Randomly sample lines from large files (in Perl!)

Published December 20th 2012

As I work more and more with large text files I often need to generate samples of these files to provide me with test data. Here's a simple Perl program that will sample files that I cobbled together from this StackOverflow answer with a touch of GetOpt and POD documentation.

#!/usr/bin/env perl  
use Getopt::Long;  
use Pod::Usage;

my $sample = 0.01;  
my $help = 0;  
my $args = GetOptions("sample=f" => \$sample,  
                      "help"     => \$help);

pod2usage(1) if $help;

while (<>) {  
  print if (rand() < $sample)
}

__END__  
=head1 NAME

random-sample - randomly sample lines from file(s) to STDOUT

=head1 SYNOPSIS

random-sample [options] [file...]

=head1 OPTIONS

=over 8

=item B<-s (--sample)>

Sets the sample rate; when unspecified defaults to 0.01 (1%).

=item B<-h (--help)>

Prints this help message and exits.

=back

=head1 DESCRIPTION
B reads each filename specifed line-by-line and will randomly output a line based on the sample size (default of 1%).

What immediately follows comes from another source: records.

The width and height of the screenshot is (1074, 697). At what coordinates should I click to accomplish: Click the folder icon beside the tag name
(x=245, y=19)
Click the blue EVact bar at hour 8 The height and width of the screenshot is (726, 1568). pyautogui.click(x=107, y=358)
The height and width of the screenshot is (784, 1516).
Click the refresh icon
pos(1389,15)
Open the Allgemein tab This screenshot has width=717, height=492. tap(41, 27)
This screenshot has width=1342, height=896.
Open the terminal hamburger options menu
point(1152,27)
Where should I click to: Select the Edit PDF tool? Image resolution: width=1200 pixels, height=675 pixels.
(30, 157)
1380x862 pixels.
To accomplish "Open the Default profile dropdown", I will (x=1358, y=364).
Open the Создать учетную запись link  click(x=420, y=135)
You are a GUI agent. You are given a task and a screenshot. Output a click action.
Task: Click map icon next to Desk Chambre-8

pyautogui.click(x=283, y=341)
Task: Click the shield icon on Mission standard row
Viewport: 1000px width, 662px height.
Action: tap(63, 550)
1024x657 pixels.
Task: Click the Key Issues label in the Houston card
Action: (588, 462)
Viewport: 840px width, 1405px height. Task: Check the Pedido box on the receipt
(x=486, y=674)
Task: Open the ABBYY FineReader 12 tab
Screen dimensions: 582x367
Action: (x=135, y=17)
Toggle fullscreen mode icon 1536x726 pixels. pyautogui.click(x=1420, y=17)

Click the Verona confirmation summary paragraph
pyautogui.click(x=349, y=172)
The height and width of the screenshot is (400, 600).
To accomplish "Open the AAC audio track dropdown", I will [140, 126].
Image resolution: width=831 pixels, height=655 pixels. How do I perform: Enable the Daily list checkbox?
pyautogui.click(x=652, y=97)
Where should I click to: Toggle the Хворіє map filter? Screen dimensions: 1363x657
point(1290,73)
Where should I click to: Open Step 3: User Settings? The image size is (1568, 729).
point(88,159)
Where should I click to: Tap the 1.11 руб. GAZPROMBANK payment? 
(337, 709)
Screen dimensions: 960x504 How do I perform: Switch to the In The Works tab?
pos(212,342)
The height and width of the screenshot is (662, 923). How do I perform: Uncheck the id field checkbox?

When provided with no command line arguments reads from STDIN.

This program uses random sample so its not guaranteed to output the precise percentage specified, though statistically the larger the file, the closer it will get.  
=cut

I'm a bit rusty with Perl but it is the language I grew up on and with its recent 25th anniversary it just felt good to "write once, read never" yet again.